Elias Jaquez, 49, who suffered burns, died overnight at University Medical Center in Lubbock, said hospital spokesman Eric Finley. Jaquez, who had been hospitalized since April 10, was injured fighting a blaze in the Panhandle. On Friday, firefighter Gregory Simmons, 50, was killed west of Fort Worth. Officials earlier had listed his age as 51.

Officials said they made progress fighting the four most serious brush fires, including one that has burned 147,000 acres and destroyed more than 100 homes around Possum Kingdom Lake west of Ft. Worth. Six hundred homes are listed by the Forest Service as still threatened.

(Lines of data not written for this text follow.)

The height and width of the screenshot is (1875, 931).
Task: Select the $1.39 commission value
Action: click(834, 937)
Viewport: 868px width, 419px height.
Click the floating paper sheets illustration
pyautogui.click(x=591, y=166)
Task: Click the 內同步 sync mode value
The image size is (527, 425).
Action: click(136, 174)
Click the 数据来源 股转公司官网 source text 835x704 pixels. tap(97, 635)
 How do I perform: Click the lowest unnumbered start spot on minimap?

The lake is lined with high-dollar houses, many of which are second homes of residents of the Dallas-Fort Worth area.

“The winds today are calm and the humidity today is very high, so hopefully they can get the fires contained today with the weather conditions as they are,” said Dee Jackson, dispatcher at the sheriff’s department in Palo Pinto County, where the lake is located.

The fact that the Possum Kingdom fire is located in a heavily populated area makes fighting it difficult, Webb said.

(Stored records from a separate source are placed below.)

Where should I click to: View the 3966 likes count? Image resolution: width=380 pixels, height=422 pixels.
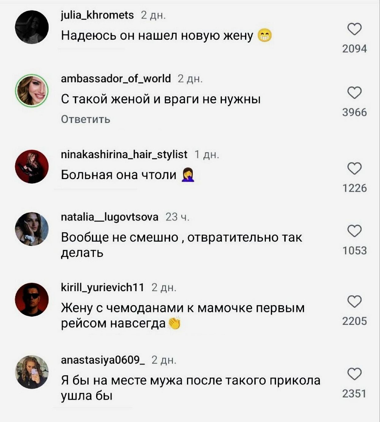[354, 112]
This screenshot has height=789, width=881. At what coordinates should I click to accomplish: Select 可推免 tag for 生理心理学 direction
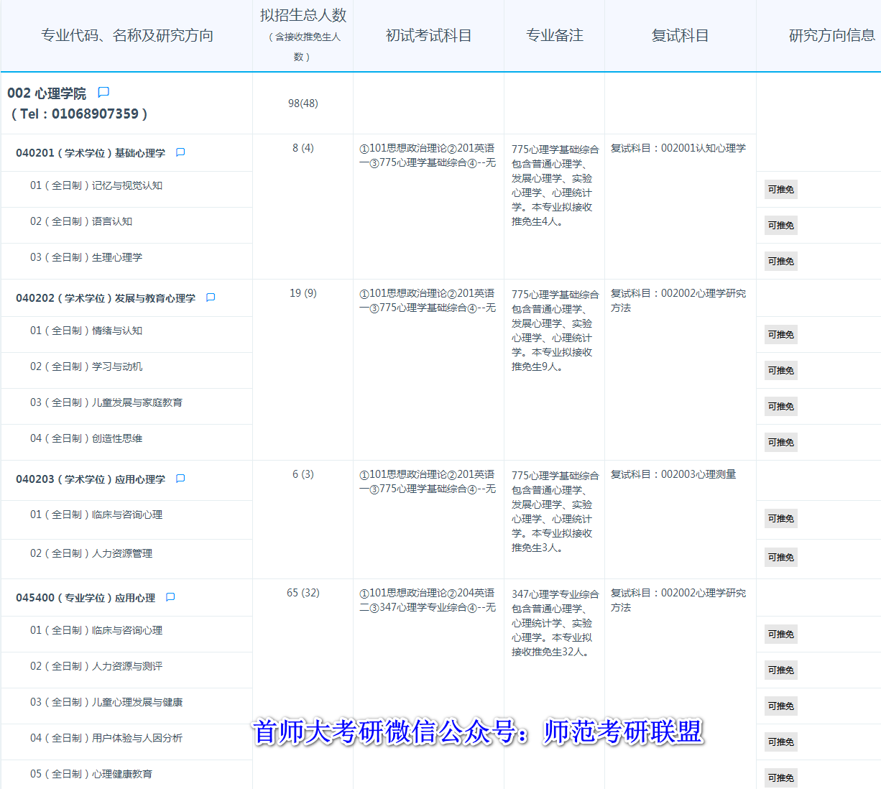[780, 262]
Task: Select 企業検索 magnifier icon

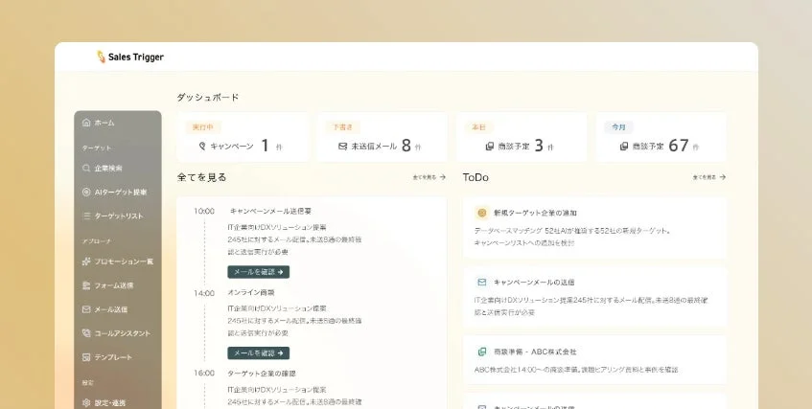Action: 86,169
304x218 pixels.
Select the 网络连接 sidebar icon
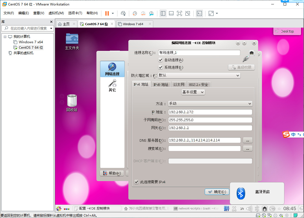coord(112,69)
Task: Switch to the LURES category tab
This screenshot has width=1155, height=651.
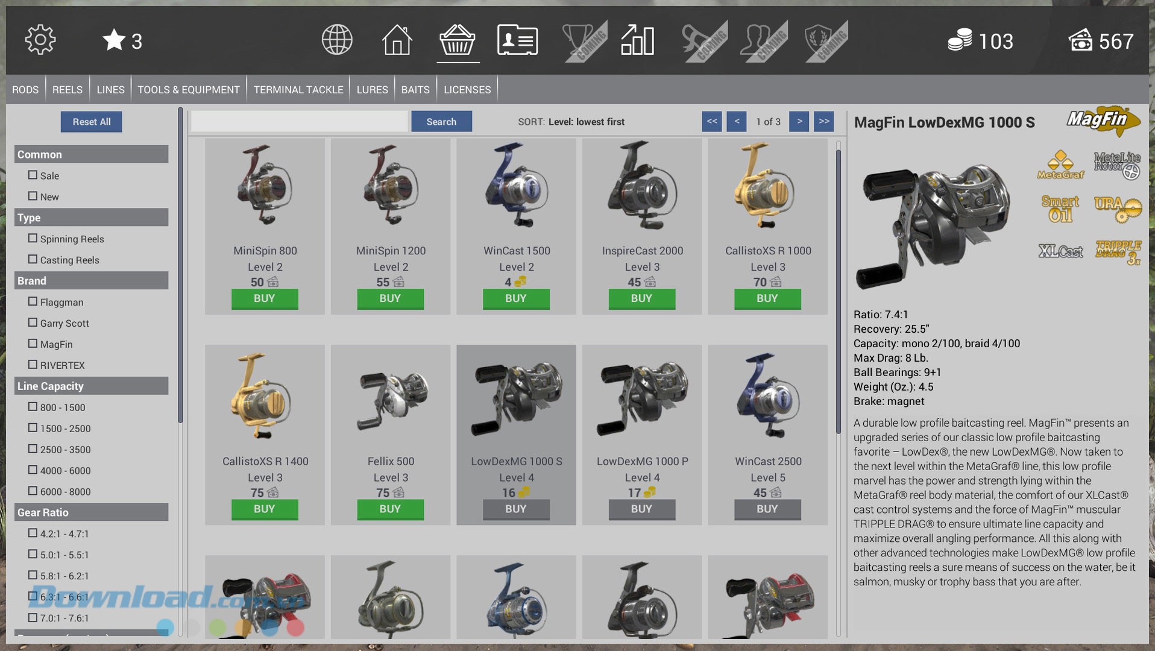Action: (372, 90)
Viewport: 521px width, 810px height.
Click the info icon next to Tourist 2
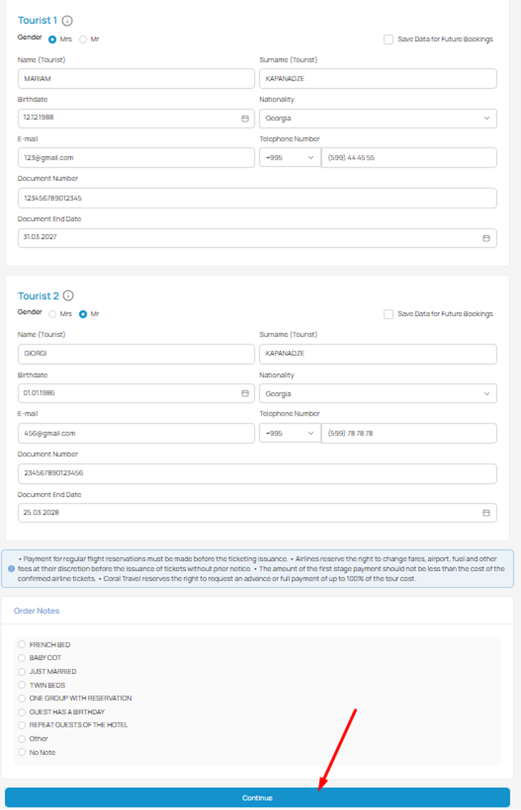pyautogui.click(x=68, y=295)

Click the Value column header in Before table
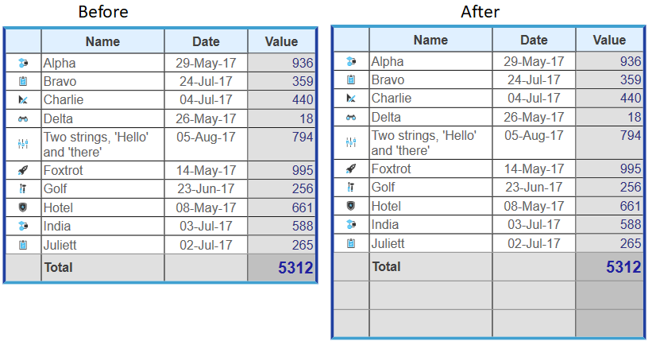tap(282, 41)
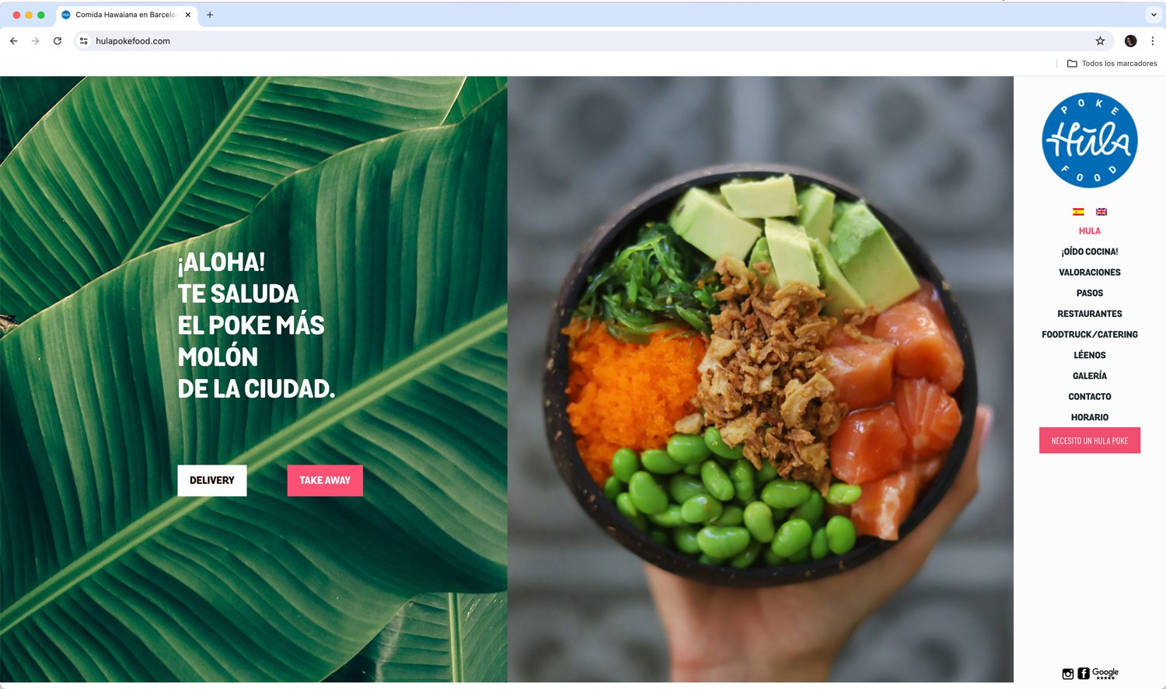This screenshot has width=1166, height=689.
Task: Click NECESITO UN HULA POKE button
Action: (1090, 440)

Many of the small towns around the fire, which had issued or threatened evacuation orders in recent days, have now lifted those orders.

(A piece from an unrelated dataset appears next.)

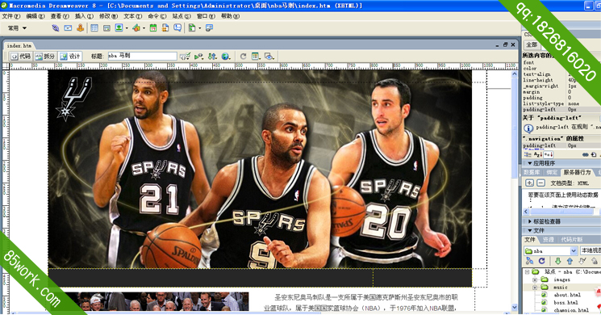Insert an image from the Common toolbar
The image size is (601, 315).
coord(119,28)
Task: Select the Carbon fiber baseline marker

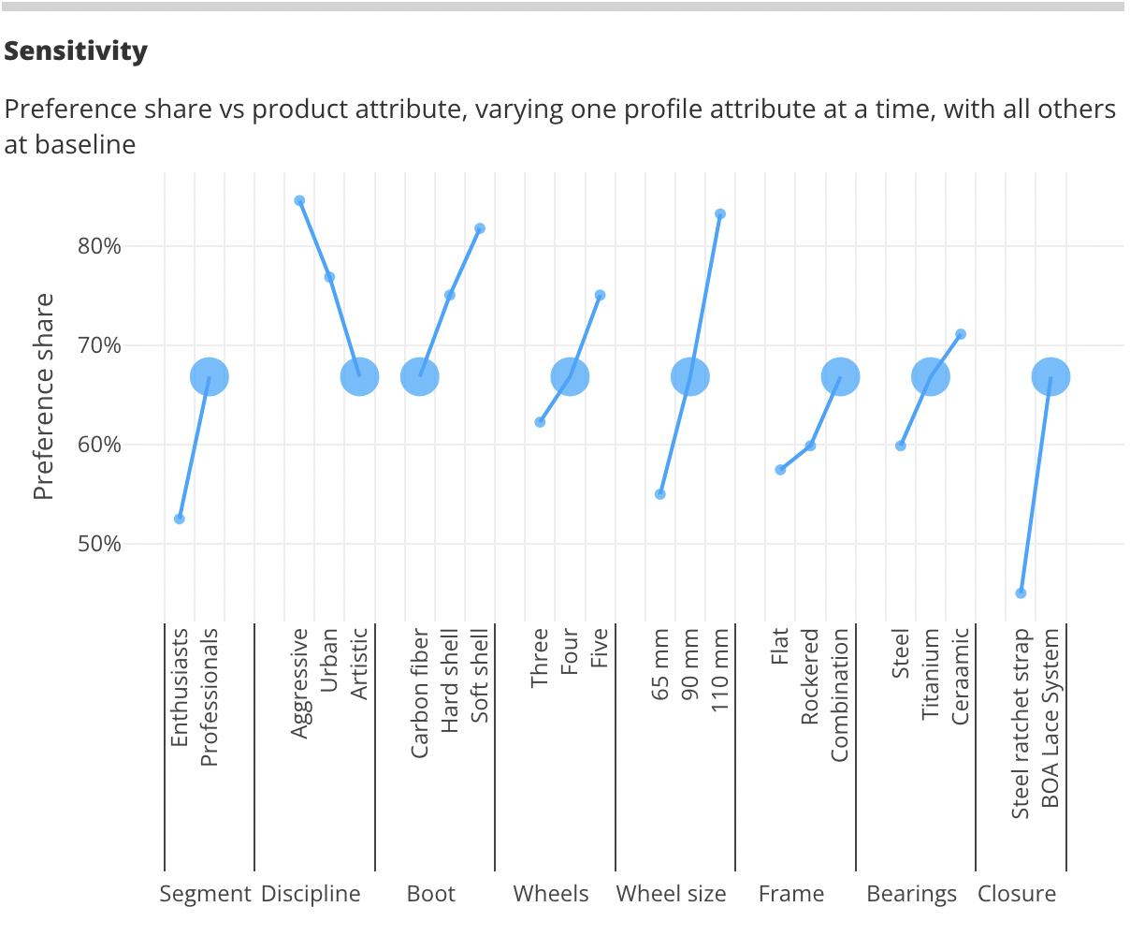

In the small town of Strawn, in Palo Pinto County, town secretary Ruth Ann Craddock said residents are grateful.

“We were saved once again,” she said. “For now, anyway.”

There is the same relief in neighboring Stephens County, where County Judge Gary Fuller expressed cautious optimism.

“Right now since the wind isn’t blowing, I don’t know if any of them are a hundred percent contained or not, but you can say that we are relieved,” he said.

The Forest Service is also reporting significant progress since Tuesday on the other three major fire systems around the state. The Wildcat Fire north of San Angelo, which has burned 150,000 acres, is listed as 30 percent contained.

The Cooper Mountain Ranch fire east of Lubbock, which has burned 162,000 acres, is 85 percent contained, and the Rockhouse fire, which has burned nearly 200,000 acres in extreme west Texas southeast of El Paso is listed as 75 percent contained.

Since February 1, 370 homes have been lost in the fires that have ravaged Texas, according to the Forest Service.

Webb said that the 1,800 firefighters from more than 30 states fighting the fires have now been joined by officials from the National Park Service, the U.S. Fish and Wildlife Service and the Bureau of Land Management.

“All of the heavy air tankers from across the nation are in Texas now,” he said.

Several new fires were reported on Wednesday, including an 800-acre fire south of the Possum Kingdom fire, and a 2,000-acre fire to the west of that in Garza County.

A major, 7,000 acre fire is burning in Tyler County, north of Beaumont, in normally damp southeast Texas, an indication of the statewide reach of the current drought, Webb said. The state climatologist has reported that March was the driest ever in Texas for that month.

“Normally by this time of the year east Texas has greened up and will not burn — you can’t make it burn,” Webb said. “But we’re having trouble with actual crown fires in our Piney Woods that are very unusual.”

A crown fire is a phenomenon in which flames, usually sparked by lightning, leap from top to top of the towering pine trees in the part of the state known as the Big Thicket for its dense pine forests.

Fuller, the Stephens County judge, said there is one thing that could happen that would make him even more optimistic.

“If God would just send some rain,” Fuller said.